Paolo Silvestri indaga il riflesso della tradizione letteraria e della definizione della lingua di cultura italiane nel modello di lingua proposto nei testi destinati allo studio e all’insegnamento dell’italiano in Spagna fra Cinque e Seicento. La netta preminenza della lingua letteraria dell’aureo Trecento calza con il prestigio eccezionale dei modelli letterari italiani nella cultura spagnola, dove la corrente petrarchista costituisce la linea maestra nella definizione del canone poetico. Attraverso l’analisi di dichiarazioni programmatiche, strutture grammaticali ed esemplificazione proposta agli apprendenti ispanofoni, lo studio sonda il riflesso della cosiddetta “questione della lingua” e del consolidarsi della proposta arcaizzante, classicistica e puristica avanzata da Bembo.

Lo studio di Anna Polo propone un’analisi dell’apparato esemplificativo in un corpus di grammatiche dedicate all’apprendimento dello spagnolo per italiani (GEI) pubblicate in Italia tra la seconda metà del XVII secolo e la fine del XVIII secolo. Si propone una riflessione sul canone storico implicito ed esplicito, riconoscibile in questi testi didattici, con l’obiettivo di analizzarne i processi testuali che esplicitino il riferimento alle autorità (grammaticali, letterarie e lessicografiche). […]
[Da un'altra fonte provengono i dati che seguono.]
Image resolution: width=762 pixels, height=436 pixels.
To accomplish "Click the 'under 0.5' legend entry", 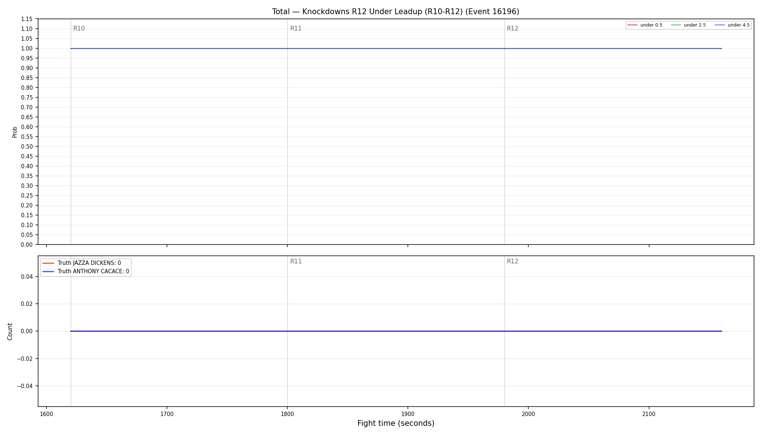I will tap(645, 25).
Giulia Nalesso analizza l’apparato esemplare nella Gramatica spagnuola e italiana di M. Chirchmair (Firenze, 1709), opera poco trattata nell’ambito degli studi dell’insegnamento dello spagnolo in Italia. […]

Il contributo di Francesca Cialdini esamina alcuni strumenti per l’insegnamento della lingua presso la cattedra di “Toscana favella” di Siena nella prima metà del Seicento, concentrandosi sui Primi Principi della Grammatica Toscana del collaboratore di cattedra Girolamo Buoninsegni, pubblicati nel 1618 e destinati agli studenti stranieri. […]

Lo studio di Andrea Seilheimer affronta il caso della Nouvelle grammaire italienne et espagnole di Jean Saulnier (1624), basata sulle grammatiche di Donato, Nebrija, Meigret, Miranda, Oudin e sulla grammatica dello stesso Saulnier Introduction en la langue espagnolle (1608).»